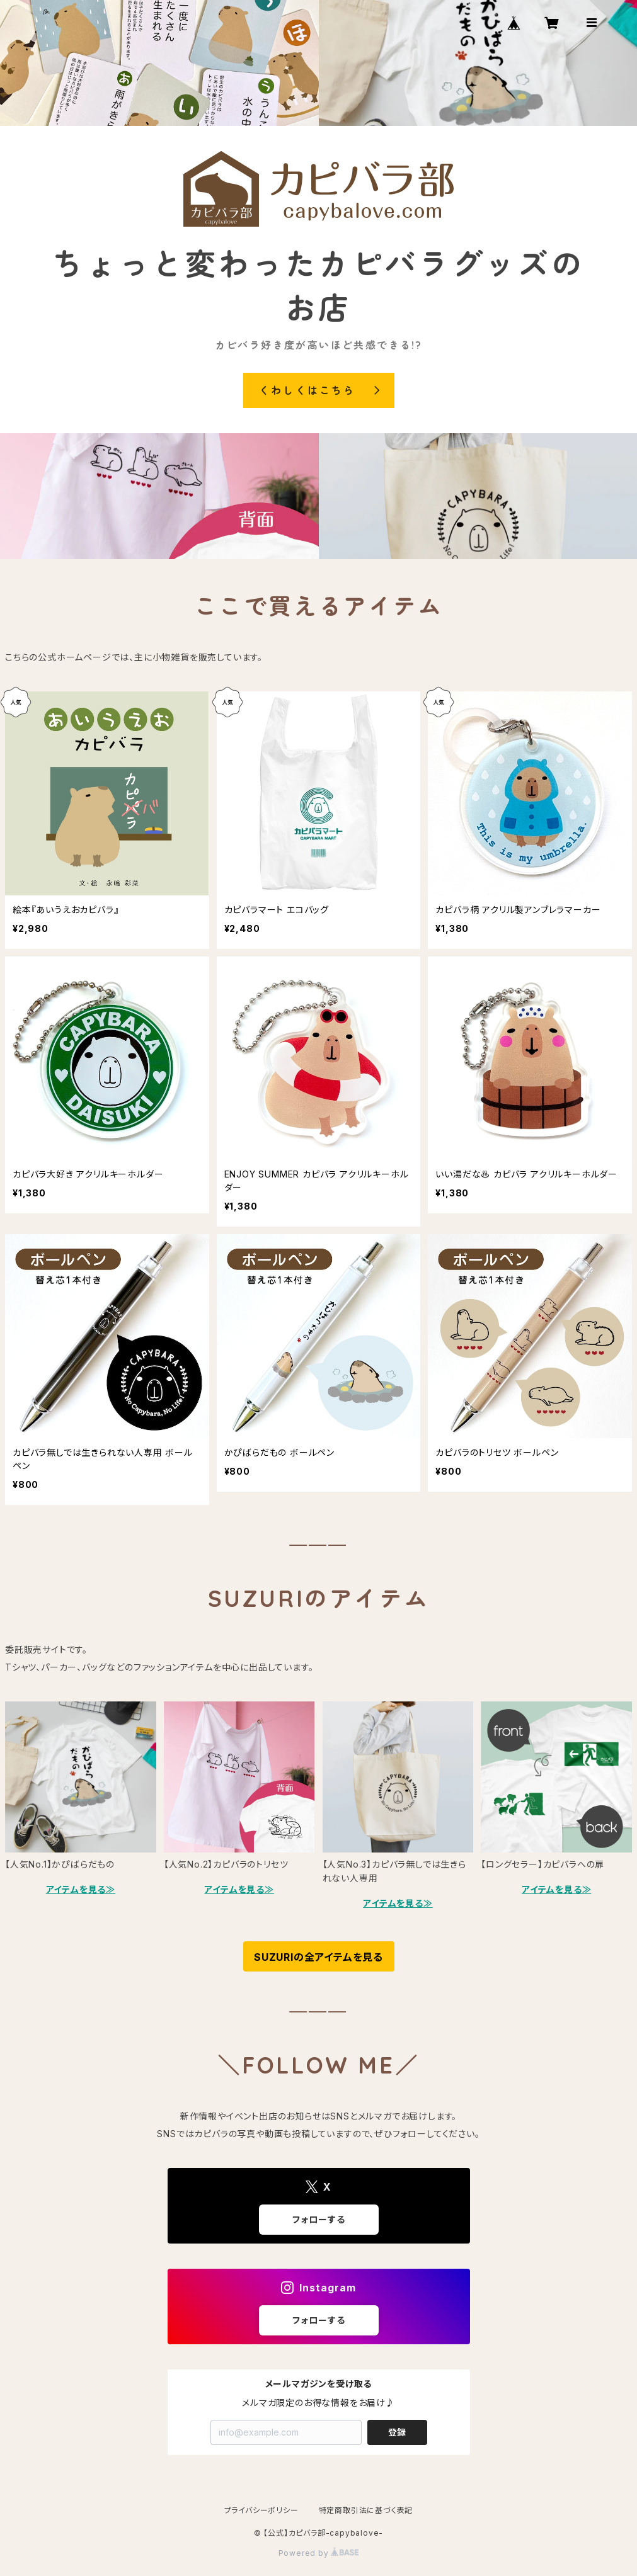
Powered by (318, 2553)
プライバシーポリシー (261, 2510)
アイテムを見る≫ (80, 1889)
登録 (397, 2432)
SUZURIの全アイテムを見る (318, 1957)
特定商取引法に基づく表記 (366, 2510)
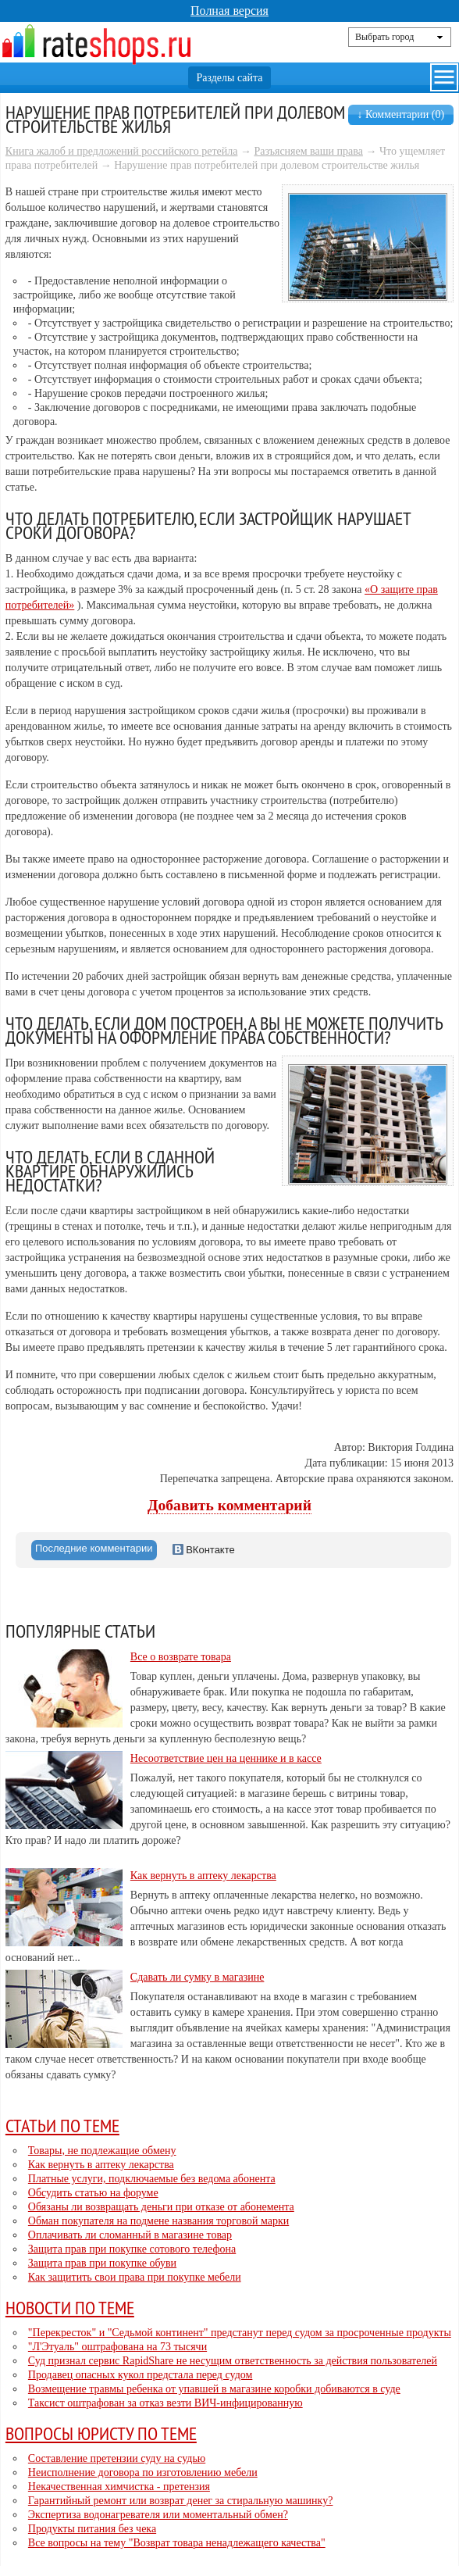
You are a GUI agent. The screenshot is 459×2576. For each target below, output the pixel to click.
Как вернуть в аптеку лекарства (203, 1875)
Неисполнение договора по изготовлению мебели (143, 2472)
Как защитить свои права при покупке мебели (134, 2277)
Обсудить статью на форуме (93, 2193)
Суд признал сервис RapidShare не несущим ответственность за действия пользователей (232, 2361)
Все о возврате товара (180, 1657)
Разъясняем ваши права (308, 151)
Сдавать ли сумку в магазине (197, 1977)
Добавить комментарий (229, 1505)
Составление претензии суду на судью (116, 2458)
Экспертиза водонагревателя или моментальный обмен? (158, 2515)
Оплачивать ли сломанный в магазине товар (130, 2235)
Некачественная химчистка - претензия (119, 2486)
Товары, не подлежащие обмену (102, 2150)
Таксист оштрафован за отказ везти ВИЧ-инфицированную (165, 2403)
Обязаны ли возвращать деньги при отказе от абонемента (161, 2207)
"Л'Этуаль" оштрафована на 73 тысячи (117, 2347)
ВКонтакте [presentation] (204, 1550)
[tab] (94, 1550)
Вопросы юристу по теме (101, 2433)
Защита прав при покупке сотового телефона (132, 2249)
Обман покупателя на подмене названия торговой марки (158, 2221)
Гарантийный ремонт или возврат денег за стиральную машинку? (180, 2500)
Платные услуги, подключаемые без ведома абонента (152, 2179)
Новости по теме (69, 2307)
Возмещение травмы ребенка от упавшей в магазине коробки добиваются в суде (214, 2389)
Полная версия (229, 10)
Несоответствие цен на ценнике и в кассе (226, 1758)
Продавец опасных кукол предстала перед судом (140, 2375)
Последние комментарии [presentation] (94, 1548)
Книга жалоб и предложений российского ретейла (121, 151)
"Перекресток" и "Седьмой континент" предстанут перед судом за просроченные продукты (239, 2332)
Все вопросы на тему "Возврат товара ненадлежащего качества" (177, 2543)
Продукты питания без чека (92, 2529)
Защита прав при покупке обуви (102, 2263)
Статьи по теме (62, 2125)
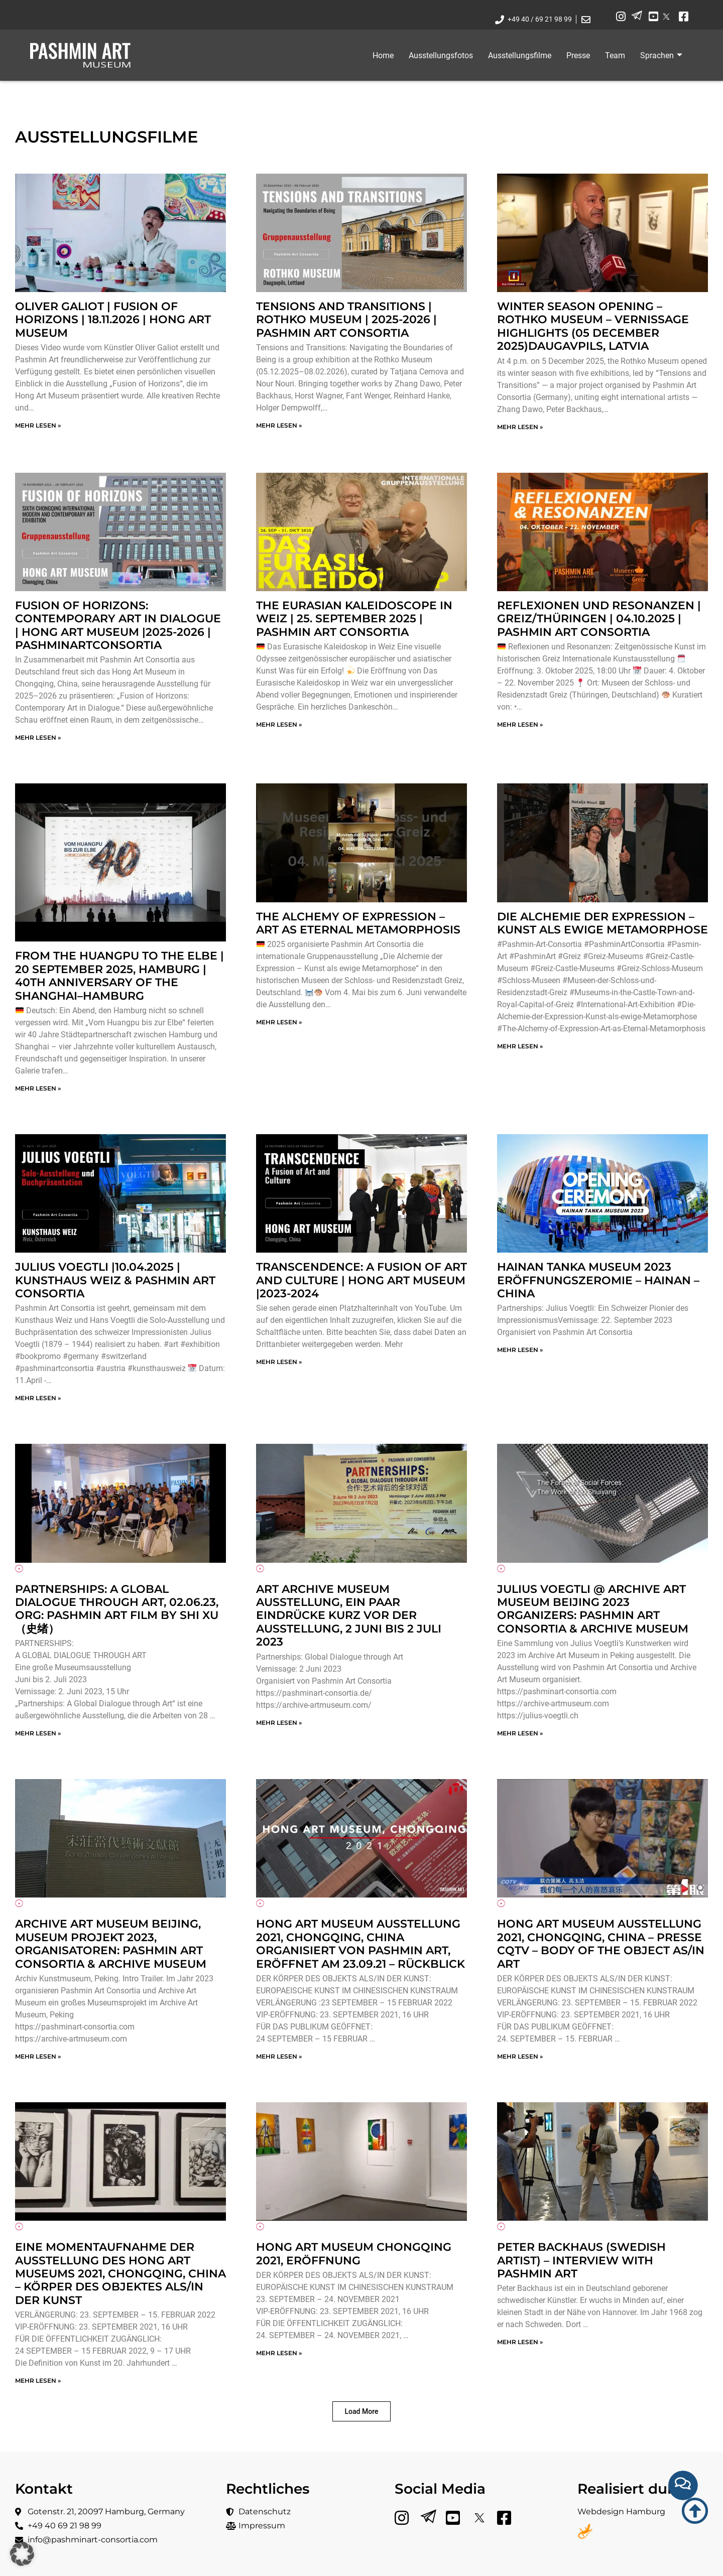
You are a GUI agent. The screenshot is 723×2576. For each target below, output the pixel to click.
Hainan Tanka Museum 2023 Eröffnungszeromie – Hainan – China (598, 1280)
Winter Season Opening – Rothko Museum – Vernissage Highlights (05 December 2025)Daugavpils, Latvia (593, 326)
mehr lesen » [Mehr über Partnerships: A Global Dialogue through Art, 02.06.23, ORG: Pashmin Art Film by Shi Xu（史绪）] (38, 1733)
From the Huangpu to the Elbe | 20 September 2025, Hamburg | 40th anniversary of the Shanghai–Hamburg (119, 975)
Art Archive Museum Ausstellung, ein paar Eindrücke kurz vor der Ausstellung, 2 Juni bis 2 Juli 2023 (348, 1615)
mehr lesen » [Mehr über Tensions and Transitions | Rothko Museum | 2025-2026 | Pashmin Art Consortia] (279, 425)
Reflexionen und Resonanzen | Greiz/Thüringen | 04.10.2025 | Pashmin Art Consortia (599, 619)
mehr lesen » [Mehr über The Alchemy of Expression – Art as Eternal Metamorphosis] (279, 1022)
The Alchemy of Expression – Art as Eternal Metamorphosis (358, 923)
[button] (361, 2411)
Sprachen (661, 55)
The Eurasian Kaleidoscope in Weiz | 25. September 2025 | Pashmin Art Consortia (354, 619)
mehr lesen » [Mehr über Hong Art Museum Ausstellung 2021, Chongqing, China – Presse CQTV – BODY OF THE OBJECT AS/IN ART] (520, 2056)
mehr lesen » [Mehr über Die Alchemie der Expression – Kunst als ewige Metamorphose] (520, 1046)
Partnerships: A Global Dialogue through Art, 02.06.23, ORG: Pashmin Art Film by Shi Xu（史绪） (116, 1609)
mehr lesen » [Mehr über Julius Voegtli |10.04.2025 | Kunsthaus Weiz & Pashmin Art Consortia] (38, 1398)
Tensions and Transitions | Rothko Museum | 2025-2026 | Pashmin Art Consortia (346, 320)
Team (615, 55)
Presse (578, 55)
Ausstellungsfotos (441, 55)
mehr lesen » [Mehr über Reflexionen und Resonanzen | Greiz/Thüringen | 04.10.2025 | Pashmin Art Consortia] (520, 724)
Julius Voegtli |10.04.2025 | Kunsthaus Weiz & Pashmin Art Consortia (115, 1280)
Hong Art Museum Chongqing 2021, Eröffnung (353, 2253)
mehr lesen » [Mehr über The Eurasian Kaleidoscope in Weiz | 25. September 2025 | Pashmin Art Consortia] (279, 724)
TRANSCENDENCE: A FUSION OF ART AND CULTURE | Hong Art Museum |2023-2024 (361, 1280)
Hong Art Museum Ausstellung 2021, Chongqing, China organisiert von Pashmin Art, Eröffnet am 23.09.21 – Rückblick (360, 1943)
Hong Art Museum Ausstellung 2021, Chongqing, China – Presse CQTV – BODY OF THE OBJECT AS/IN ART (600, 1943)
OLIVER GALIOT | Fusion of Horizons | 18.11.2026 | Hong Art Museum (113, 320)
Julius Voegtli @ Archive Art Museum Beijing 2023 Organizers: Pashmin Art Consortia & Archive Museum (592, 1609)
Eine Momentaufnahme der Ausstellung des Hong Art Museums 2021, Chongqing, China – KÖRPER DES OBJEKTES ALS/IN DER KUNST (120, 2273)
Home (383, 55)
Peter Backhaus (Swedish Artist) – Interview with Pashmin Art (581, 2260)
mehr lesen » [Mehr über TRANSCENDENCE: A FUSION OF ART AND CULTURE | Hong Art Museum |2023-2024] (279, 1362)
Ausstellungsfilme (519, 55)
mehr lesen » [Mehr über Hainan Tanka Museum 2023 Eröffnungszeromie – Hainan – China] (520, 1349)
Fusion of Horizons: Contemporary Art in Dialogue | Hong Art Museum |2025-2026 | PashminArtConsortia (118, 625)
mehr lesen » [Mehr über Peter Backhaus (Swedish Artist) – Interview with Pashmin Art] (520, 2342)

YOUR GOAL:
Extract each line of the data above that contains the string "Expression", with letter case counting.

RESULT OF THE TASK:
mehr lesen » [Mehr über The Alchemy of Expression – Art as Eternal Metamorphosis] (279, 1022)
The Alchemy of Expression – Art as Eternal Metamorphosis (358, 923)
mehr lesen » [Mehr über Die Alchemie der Expression – Kunst als ewige Metamorphose] (520, 1046)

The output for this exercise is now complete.